*** Block opens ***

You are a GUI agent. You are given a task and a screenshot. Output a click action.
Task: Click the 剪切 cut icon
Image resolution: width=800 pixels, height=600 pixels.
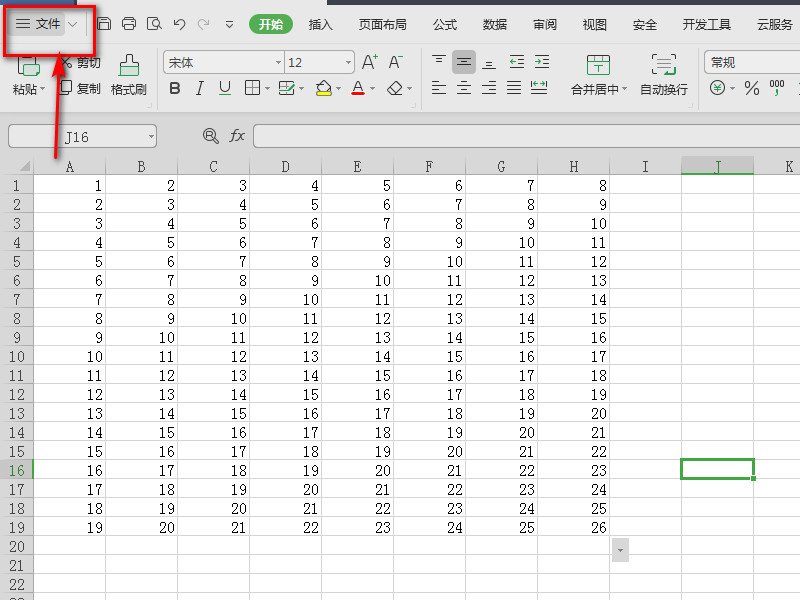(84, 62)
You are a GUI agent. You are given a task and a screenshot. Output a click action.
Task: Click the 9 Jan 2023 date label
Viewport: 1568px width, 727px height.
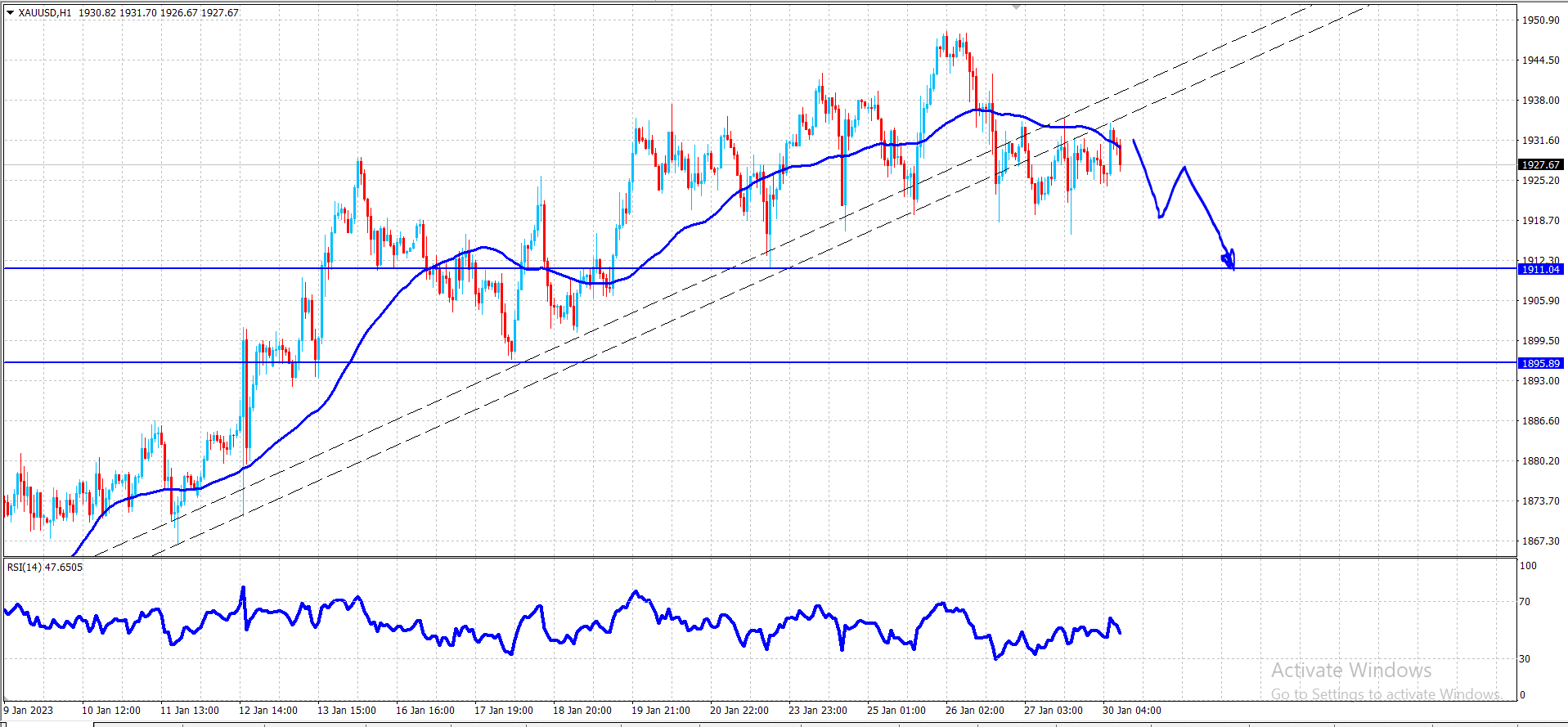pos(29,711)
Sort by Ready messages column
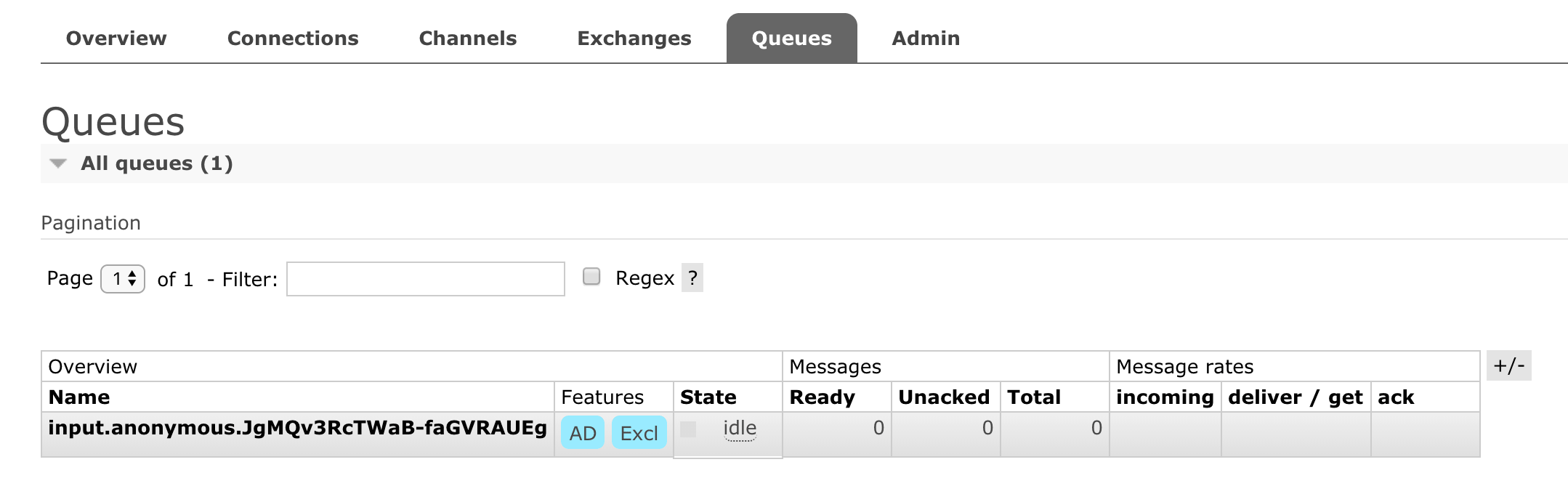This screenshot has height=478, width=1568. 822,397
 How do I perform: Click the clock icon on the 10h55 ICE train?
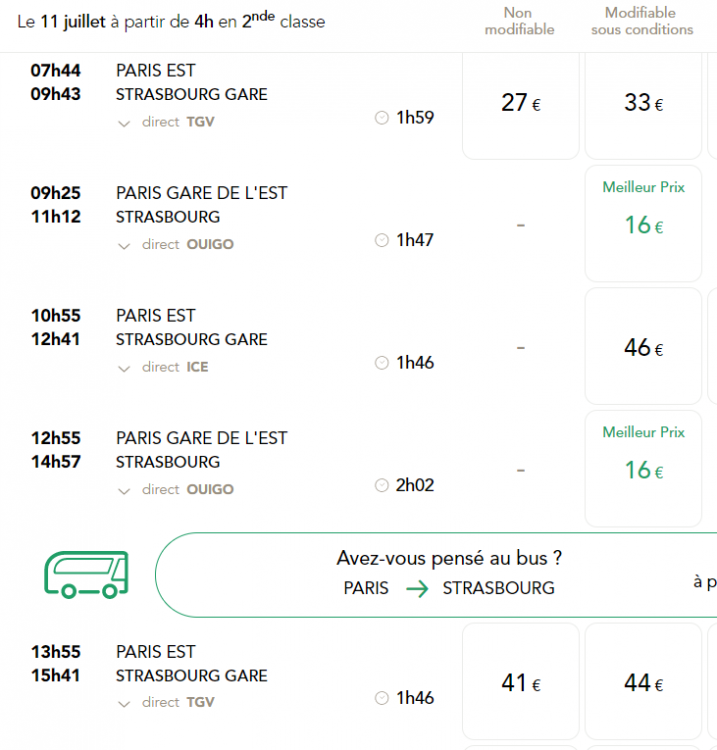click(x=382, y=363)
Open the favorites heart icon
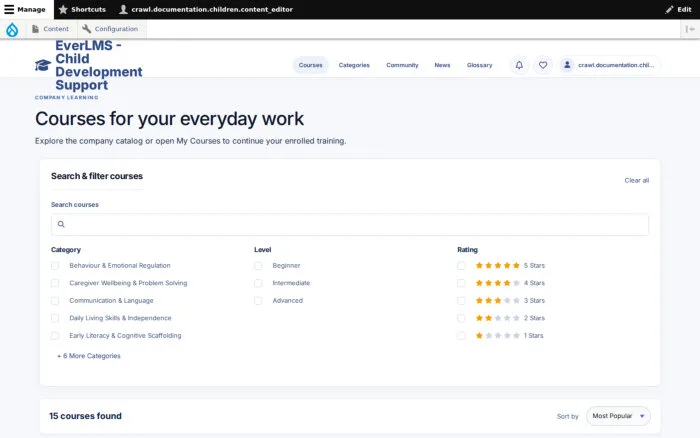 pyautogui.click(x=543, y=65)
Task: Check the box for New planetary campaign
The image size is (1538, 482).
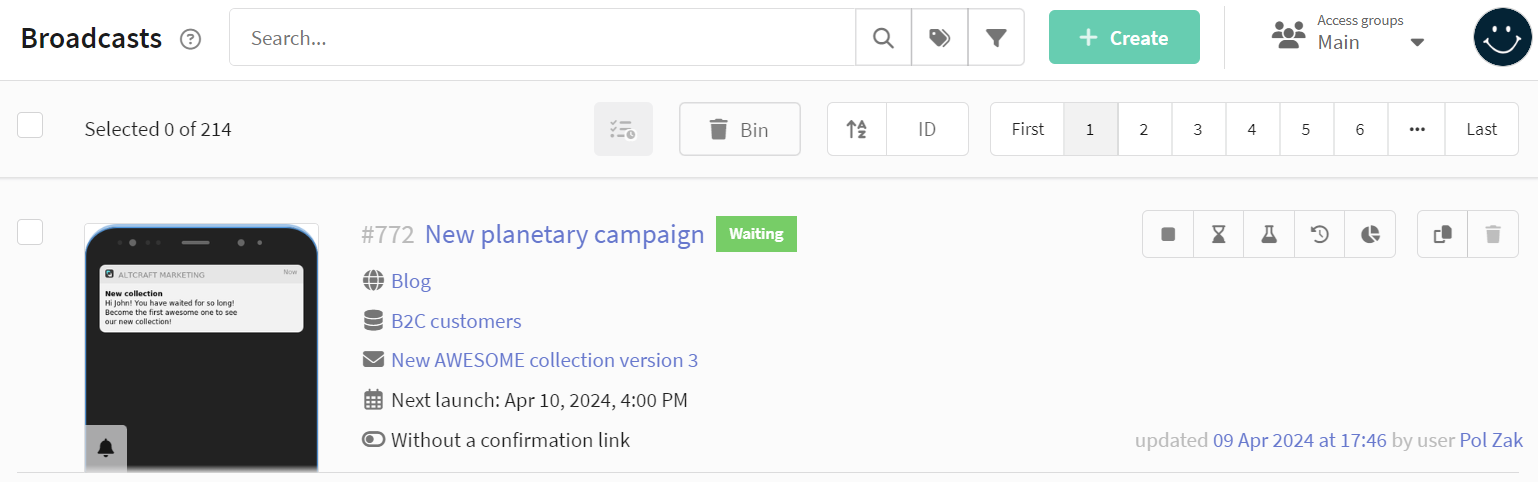Action: point(30,231)
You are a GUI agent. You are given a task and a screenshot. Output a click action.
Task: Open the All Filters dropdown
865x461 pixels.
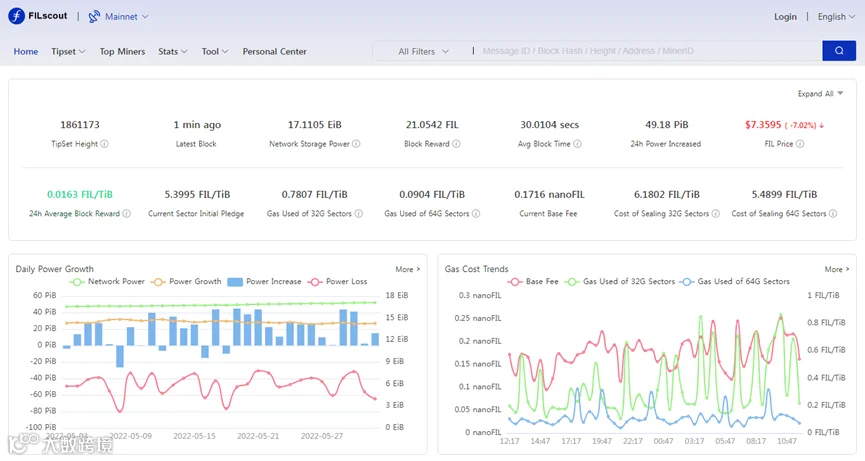[423, 51]
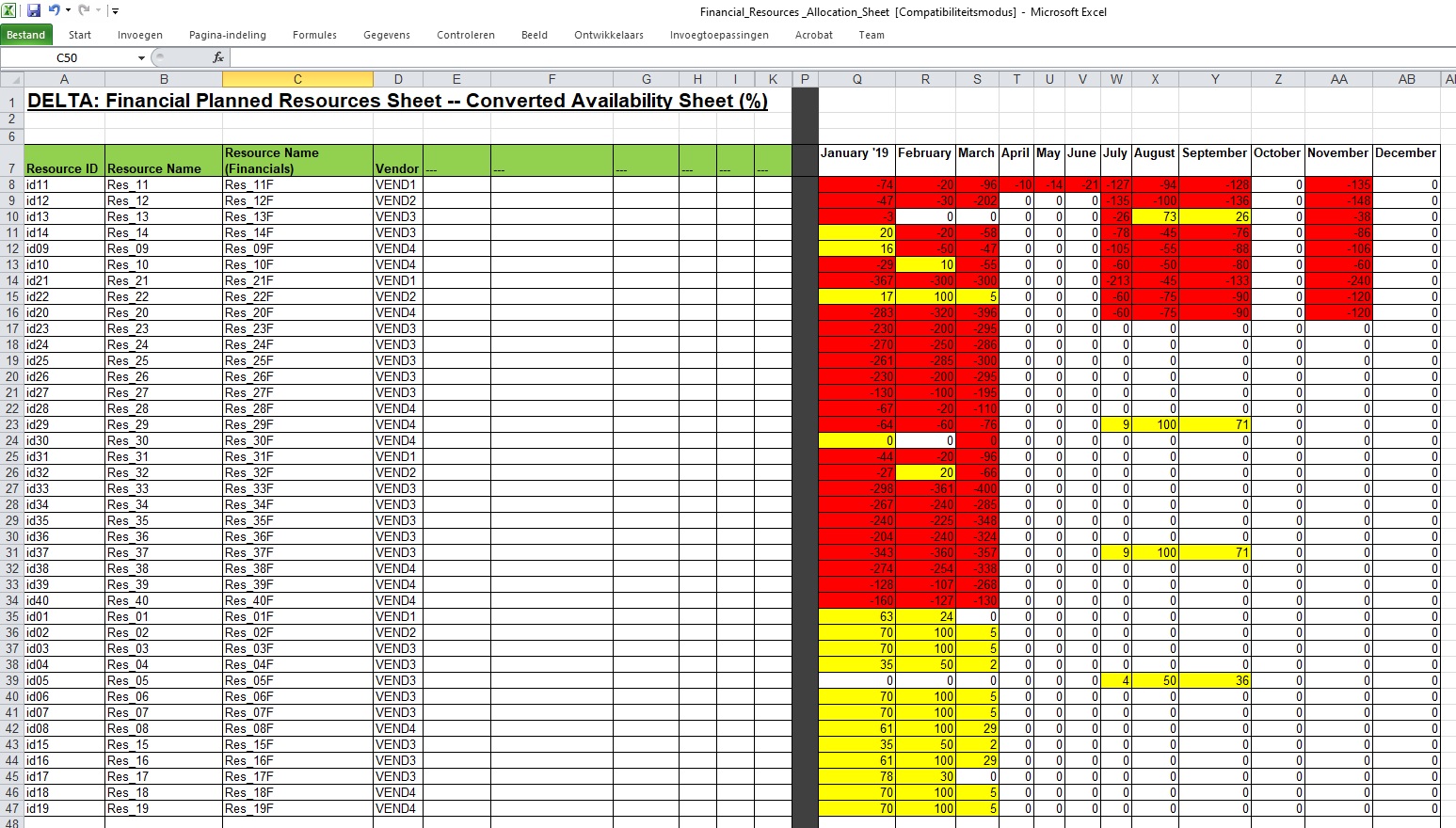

*** Block closes ***

» **What the exercise asks**
Restate, word for word, the entries above, dropping any picture.

» **Exercise answer**
You are a GUI agent. You are given a task and a screenshot. Output a click action.
Task: Click the 剪切 cut icon
Image resolution: width=800 pixels, height=600 pixels.
(84, 62)
You are a GUI agent. You are given a task and a screenshot. Output a click action.
Task: Click the 9 Jan 2023 date label
Viewport: 1568px width, 727px height.
pos(29,711)
Sort by Ready messages column
This screenshot has height=478, width=1568. 822,397
 How do I perform: Click the clock icon on the 10h55 ICE train?
click(x=382, y=363)
Open the favorites heart icon
 pyautogui.click(x=543, y=65)
Task: Check the box for New planetary campaign
The image size is (1538, 482).
Action: point(30,231)
You are a GUI agent. You are given a task and a screenshot. Output a click action.
Task: Open the All Filters dropdown
865x461 pixels.
[423, 51]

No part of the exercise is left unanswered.